### TRY IT
Would you copy the entries that follow exactly, leaving out every picture?

(Records excerpted from a collection)
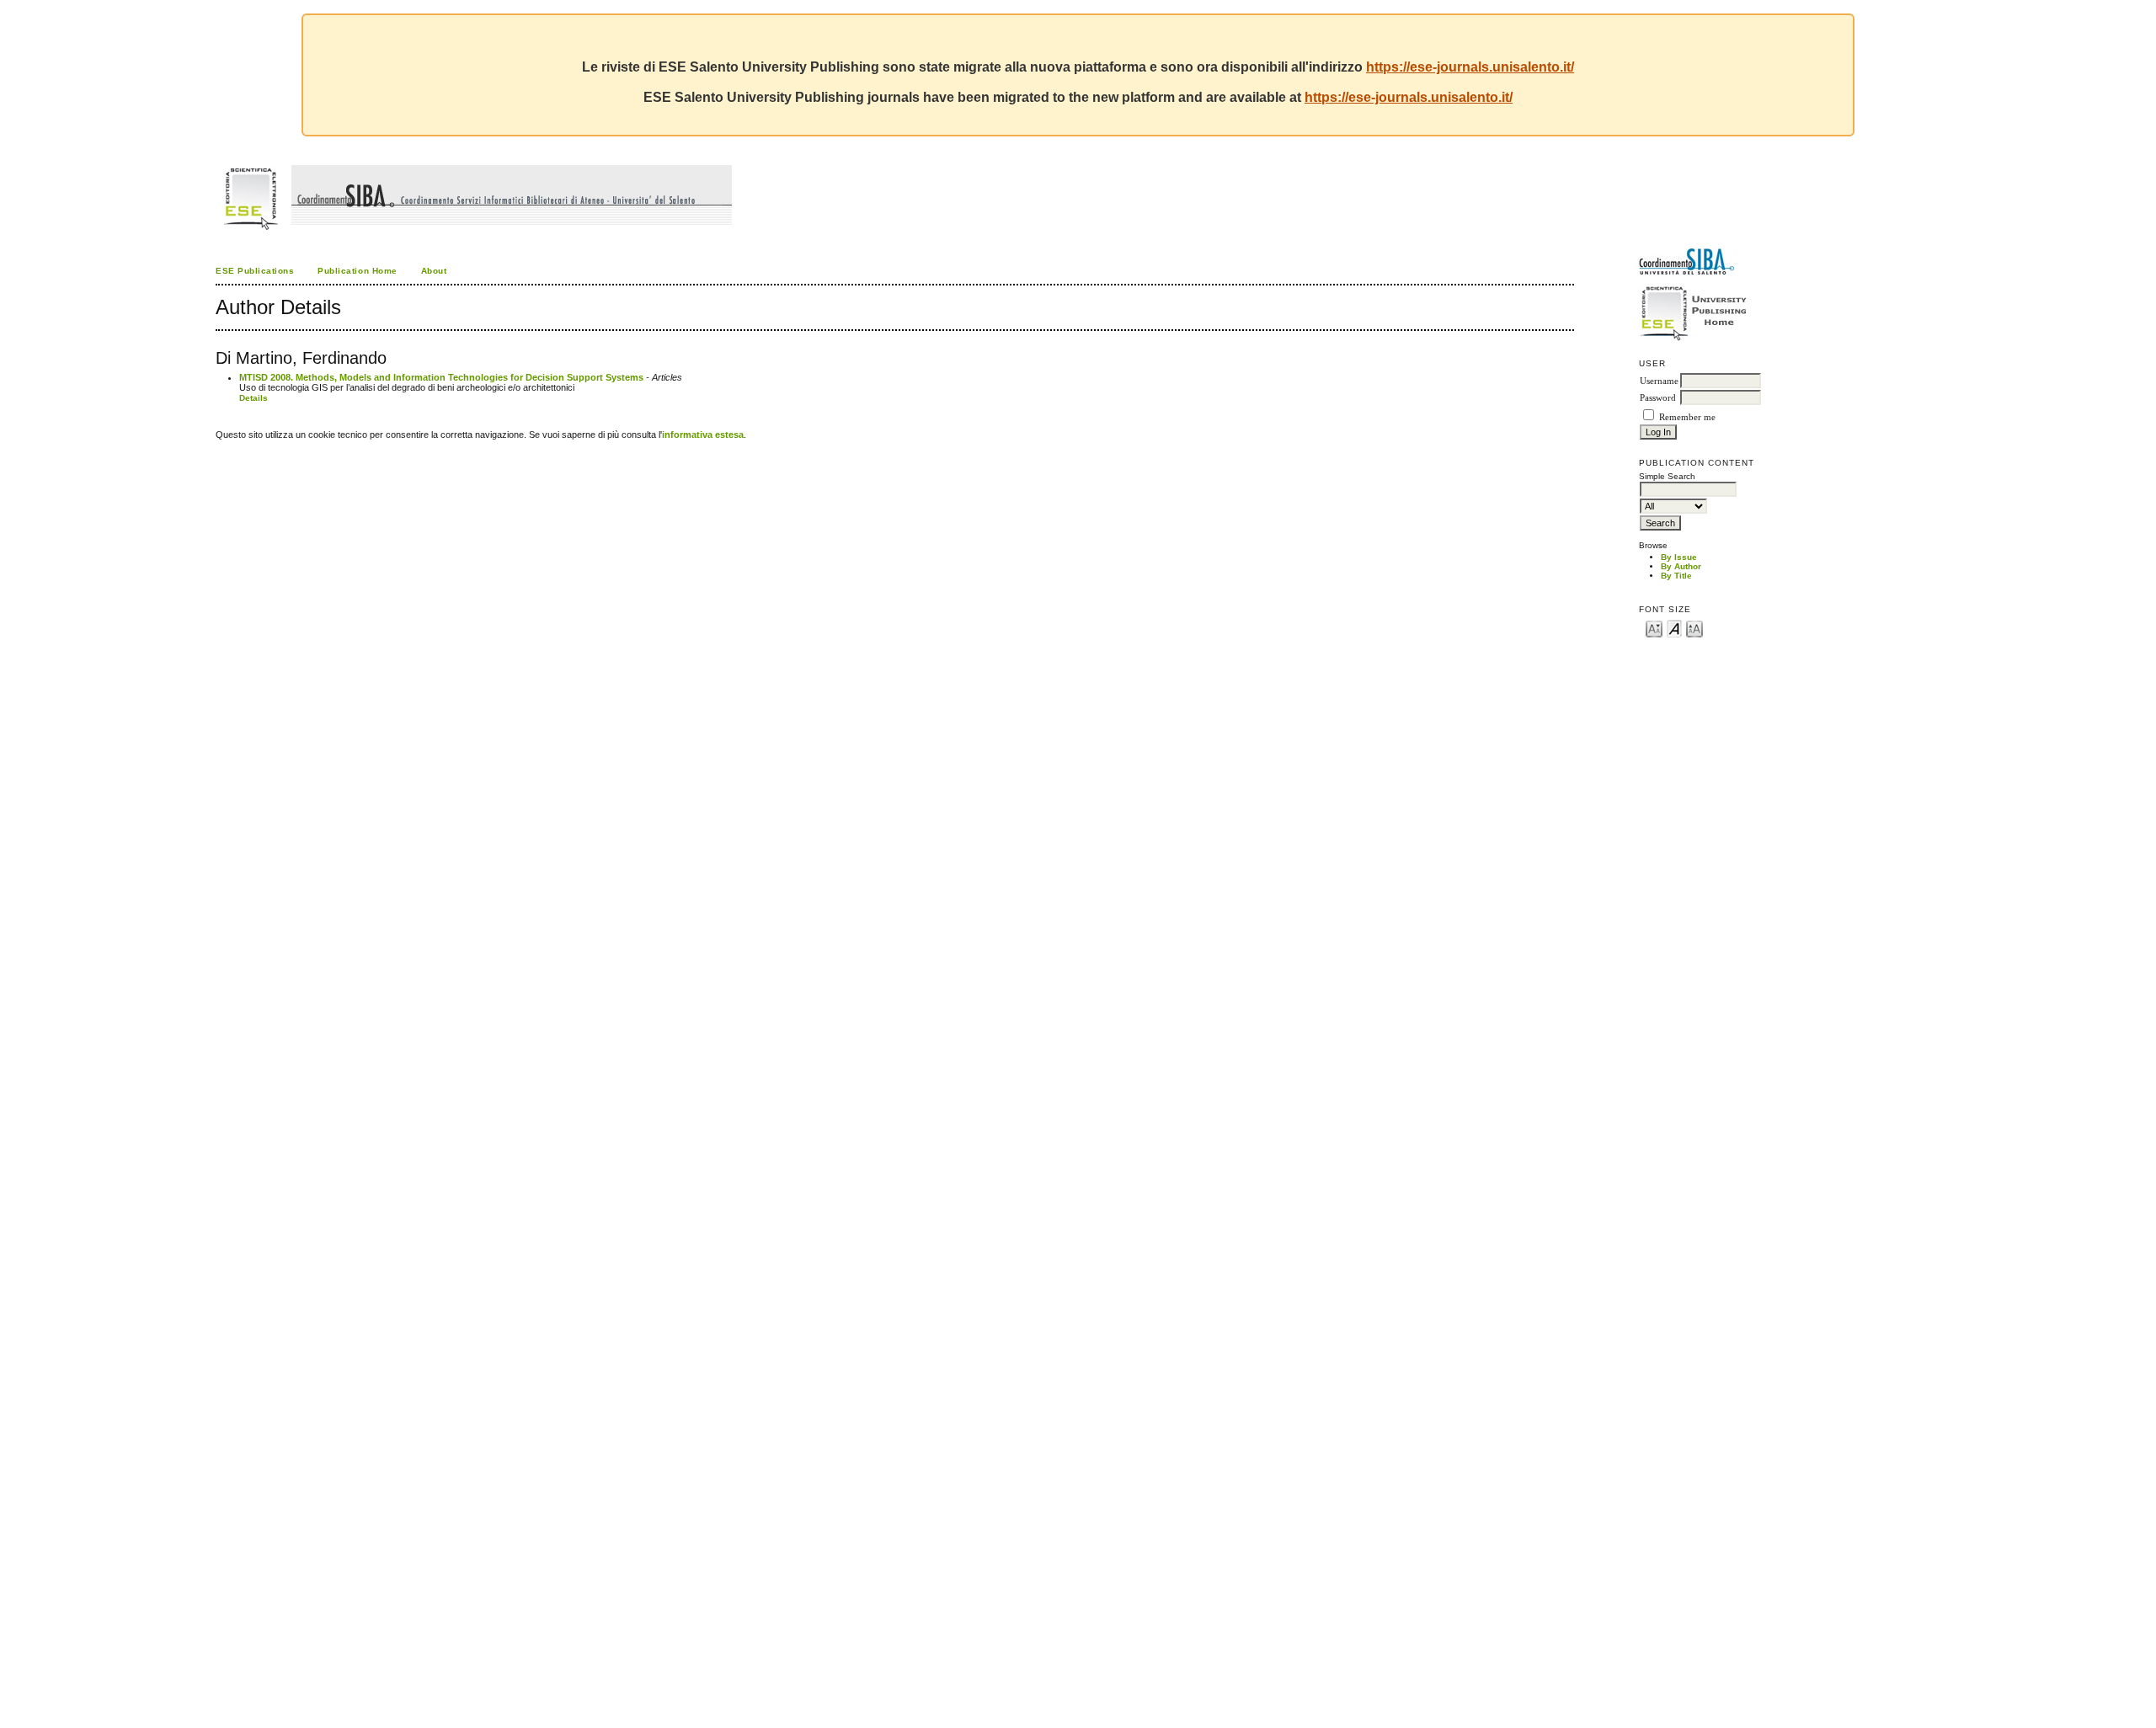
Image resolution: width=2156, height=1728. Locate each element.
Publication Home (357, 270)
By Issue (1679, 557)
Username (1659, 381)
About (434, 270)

### REPLY TO THE TASK
Image resolution: width=2156, height=1728. Locate each element.
Publication Home (357, 270)
By Issue (1679, 557)
Username (1659, 381)
About (434, 270)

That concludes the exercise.